**INSTRUÇÕES DO EXERCÍCIO:**
Traduza para o inglês esta frase da resenha do livro "Tempo nublado no céu da boca": "Os textos são curtos e cada um deles consegue ser uma caixinha de surpresa."

Tempo nublado no céu da boca do Cleyton Cabral (Edição Interpoética, 2013) é um livro difícil de descrever enquanto gênero literário. O autor transita por vários estilos e em todos eles encontramos um olhar curioso e atento para o cotidiano, boas doses de humor, ironia, crítica e sensualidade. Os textos são curtos e cada um deles consegue ser uma caixinha de surpresa. Eles nunca terminam como a gente acha que vão terminar e para isso Cleyton brinca com as palavras, com os gêneros literários, com duplos sentidos. Consegue brincar com o grotesco, o violento e o absurdo e ao fazê-lo nos tira da zona de conforto, para na página seguinte nos fazer rir. É uma prosa corajosa, um misto de palavras que falam sobre si tanto de forma poética, como de forma nua e crua. É um texto que toma pra si a modernidade e que não deixa de dizer o que pretende dizer. No texto de apresentação da obra, Raimundo de Moraes diz brilhantemente que "pertencer às gerações Y-Z não deixa ninguém imune ao DNA angustioso do resto do alfabeto" e foi exatamente isso que Cleyton nos mostrou nas 60 páginas de "Tempo nublado no céu da boca."

**DADOS FORNECIDOS:**
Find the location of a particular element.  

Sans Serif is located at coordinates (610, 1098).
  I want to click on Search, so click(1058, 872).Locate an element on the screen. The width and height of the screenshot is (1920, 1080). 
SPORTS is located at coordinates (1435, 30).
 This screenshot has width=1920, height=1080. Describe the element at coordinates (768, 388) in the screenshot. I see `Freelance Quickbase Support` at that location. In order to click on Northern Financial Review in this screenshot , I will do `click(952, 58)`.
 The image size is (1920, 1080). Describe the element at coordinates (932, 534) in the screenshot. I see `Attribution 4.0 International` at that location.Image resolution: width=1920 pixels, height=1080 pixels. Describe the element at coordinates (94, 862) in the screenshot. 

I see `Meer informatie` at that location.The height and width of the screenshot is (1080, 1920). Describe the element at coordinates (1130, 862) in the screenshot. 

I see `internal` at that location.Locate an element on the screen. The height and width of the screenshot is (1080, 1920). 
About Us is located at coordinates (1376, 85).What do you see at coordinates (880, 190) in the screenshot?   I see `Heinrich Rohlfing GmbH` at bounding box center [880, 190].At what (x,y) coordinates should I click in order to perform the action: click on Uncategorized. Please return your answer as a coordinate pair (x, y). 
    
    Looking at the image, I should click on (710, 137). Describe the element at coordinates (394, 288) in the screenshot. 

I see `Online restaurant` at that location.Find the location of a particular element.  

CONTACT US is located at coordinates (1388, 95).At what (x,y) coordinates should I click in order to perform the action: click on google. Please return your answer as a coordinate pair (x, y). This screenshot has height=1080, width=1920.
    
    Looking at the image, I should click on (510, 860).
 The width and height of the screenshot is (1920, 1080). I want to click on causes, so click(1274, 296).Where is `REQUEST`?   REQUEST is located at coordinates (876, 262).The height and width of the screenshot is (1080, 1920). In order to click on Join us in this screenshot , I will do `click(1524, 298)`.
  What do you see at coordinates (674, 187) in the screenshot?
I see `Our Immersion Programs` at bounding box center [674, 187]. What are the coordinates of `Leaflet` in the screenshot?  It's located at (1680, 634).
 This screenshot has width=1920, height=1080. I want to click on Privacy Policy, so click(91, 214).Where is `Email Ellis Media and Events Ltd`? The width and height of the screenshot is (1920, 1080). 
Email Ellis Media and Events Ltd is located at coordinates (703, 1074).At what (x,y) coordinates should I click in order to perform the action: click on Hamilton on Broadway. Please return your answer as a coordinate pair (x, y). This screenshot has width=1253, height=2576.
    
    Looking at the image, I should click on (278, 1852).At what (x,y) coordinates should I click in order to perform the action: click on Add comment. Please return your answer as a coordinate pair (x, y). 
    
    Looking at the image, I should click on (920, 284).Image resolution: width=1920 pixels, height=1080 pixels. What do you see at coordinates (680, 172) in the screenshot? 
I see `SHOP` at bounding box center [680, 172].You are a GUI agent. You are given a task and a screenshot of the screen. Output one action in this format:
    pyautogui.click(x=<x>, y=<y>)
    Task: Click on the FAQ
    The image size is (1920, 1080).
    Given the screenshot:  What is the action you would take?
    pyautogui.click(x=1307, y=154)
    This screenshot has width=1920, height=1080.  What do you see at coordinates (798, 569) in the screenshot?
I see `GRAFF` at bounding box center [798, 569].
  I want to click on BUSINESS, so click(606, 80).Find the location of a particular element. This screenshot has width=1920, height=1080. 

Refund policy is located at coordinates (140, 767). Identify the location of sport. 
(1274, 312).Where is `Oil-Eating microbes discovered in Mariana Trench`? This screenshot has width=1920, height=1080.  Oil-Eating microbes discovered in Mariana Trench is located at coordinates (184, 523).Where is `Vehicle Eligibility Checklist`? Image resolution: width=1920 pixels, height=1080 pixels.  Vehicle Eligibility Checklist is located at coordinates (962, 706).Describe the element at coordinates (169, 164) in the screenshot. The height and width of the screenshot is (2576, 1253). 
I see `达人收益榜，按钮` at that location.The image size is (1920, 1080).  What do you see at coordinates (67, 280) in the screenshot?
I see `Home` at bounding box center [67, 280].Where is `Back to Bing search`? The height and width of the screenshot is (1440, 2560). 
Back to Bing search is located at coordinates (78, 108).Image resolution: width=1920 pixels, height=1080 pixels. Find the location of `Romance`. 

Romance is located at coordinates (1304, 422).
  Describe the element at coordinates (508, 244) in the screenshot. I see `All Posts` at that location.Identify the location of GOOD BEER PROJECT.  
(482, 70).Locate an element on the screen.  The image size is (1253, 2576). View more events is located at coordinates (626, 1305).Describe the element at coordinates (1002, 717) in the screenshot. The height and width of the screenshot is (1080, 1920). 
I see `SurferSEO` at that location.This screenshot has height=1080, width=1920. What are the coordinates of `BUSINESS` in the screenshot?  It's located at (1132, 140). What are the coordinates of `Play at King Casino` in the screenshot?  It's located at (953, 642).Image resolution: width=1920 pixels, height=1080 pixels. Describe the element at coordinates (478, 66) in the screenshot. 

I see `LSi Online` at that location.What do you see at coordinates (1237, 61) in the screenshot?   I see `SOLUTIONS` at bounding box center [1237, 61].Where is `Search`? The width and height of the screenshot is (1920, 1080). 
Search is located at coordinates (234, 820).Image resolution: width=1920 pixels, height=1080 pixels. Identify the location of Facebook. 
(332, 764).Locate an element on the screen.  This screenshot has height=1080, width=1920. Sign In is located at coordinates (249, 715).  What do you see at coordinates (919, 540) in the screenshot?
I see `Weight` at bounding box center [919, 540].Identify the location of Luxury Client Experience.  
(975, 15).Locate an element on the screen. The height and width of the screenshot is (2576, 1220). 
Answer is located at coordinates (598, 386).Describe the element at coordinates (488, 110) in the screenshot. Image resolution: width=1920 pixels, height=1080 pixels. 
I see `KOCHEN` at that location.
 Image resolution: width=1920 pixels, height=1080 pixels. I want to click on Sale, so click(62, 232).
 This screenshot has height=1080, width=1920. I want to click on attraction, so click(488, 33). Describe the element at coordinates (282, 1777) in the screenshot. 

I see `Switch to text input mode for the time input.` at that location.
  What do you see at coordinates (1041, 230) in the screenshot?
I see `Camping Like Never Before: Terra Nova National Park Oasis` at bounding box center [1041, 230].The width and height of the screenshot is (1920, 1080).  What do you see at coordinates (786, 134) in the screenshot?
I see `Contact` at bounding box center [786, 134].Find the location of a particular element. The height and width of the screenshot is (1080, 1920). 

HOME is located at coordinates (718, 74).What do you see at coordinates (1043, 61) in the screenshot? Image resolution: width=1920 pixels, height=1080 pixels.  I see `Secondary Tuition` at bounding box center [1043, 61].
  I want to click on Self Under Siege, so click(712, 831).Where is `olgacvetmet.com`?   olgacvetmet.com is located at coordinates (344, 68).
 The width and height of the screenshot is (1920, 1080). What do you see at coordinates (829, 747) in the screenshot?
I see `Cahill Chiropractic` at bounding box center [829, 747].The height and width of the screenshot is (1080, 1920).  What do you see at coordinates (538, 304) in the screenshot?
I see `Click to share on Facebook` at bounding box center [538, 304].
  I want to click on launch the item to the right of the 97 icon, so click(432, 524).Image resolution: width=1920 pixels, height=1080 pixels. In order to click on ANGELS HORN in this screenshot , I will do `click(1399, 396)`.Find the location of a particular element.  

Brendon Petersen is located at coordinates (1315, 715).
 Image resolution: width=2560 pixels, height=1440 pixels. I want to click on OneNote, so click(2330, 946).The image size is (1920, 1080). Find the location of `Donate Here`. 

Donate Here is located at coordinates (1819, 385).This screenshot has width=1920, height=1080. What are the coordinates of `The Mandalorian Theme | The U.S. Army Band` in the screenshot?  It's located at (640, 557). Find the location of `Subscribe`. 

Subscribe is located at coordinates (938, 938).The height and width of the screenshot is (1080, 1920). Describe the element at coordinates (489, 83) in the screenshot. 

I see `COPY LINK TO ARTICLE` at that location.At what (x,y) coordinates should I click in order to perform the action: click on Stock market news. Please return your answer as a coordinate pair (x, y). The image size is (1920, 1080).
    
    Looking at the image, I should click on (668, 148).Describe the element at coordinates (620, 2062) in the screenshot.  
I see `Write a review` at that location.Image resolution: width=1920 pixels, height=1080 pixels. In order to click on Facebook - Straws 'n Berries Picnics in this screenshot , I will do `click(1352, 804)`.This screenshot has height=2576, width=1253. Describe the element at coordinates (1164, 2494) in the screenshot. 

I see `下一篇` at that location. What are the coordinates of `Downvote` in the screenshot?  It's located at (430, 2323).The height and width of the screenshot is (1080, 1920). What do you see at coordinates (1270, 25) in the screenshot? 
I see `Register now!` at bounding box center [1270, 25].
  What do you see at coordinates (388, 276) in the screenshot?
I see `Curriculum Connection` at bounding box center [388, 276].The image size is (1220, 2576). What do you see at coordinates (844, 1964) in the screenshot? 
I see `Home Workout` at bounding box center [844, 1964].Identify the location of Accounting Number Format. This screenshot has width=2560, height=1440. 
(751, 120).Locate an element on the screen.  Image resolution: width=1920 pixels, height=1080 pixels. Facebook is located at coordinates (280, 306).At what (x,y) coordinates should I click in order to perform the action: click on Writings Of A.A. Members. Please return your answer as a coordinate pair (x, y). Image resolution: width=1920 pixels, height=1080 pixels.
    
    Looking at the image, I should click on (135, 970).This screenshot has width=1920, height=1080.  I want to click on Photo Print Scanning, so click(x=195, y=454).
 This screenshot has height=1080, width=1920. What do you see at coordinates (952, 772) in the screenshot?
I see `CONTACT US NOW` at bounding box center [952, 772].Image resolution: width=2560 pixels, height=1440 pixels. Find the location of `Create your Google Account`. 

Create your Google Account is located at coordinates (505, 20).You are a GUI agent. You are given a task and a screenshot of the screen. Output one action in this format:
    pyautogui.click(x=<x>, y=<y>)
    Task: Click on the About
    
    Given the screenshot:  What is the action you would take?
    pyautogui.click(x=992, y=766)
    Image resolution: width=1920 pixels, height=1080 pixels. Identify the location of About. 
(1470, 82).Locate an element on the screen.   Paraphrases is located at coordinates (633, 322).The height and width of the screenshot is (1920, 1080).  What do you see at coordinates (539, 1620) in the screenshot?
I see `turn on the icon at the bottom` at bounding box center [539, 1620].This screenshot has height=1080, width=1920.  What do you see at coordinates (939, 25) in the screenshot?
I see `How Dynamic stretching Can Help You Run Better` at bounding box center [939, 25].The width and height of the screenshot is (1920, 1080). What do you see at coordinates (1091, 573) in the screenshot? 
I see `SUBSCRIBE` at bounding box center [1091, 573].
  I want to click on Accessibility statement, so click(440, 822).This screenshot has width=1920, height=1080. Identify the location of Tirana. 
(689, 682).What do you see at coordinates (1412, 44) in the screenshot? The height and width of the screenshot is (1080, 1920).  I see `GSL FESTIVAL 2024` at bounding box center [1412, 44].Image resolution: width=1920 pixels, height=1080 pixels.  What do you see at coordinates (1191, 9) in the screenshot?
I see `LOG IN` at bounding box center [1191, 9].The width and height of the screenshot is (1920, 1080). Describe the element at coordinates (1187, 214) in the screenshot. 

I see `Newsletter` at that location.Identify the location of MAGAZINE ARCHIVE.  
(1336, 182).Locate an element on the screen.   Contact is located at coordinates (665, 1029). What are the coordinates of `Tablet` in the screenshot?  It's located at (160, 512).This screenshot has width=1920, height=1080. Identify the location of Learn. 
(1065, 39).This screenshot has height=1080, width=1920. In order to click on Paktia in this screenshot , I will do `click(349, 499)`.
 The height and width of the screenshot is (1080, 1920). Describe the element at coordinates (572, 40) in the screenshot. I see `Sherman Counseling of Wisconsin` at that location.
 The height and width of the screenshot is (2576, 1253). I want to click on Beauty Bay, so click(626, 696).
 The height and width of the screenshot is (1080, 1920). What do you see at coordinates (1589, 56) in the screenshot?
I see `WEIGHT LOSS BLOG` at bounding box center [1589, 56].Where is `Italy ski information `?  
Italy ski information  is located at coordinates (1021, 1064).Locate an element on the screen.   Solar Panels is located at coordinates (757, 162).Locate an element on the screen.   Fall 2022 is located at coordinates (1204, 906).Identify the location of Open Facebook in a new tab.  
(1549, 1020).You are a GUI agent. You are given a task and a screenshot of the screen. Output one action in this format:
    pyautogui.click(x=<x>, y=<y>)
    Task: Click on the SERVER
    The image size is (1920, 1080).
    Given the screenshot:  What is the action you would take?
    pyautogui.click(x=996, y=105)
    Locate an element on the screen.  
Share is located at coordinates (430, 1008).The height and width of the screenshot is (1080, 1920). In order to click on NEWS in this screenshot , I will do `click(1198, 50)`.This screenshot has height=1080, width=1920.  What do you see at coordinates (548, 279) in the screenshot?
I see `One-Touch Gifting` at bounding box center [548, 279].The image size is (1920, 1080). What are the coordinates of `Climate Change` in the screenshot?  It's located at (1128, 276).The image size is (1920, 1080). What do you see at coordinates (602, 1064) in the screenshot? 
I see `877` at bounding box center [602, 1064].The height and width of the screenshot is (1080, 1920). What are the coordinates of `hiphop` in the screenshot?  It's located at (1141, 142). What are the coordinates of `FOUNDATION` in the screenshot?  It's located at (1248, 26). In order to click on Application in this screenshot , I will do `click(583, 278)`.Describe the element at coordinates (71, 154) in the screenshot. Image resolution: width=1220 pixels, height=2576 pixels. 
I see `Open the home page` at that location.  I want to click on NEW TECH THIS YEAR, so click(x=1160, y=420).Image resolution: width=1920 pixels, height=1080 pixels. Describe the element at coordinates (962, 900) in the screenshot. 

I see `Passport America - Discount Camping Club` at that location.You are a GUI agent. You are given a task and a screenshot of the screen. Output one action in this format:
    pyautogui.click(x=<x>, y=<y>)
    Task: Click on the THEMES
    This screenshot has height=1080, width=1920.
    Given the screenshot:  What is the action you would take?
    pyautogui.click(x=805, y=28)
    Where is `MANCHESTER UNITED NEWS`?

**SOLUÇÃO DO PROBLEMA:**
The texts are short, and each one of them manages to be a little box of surprises.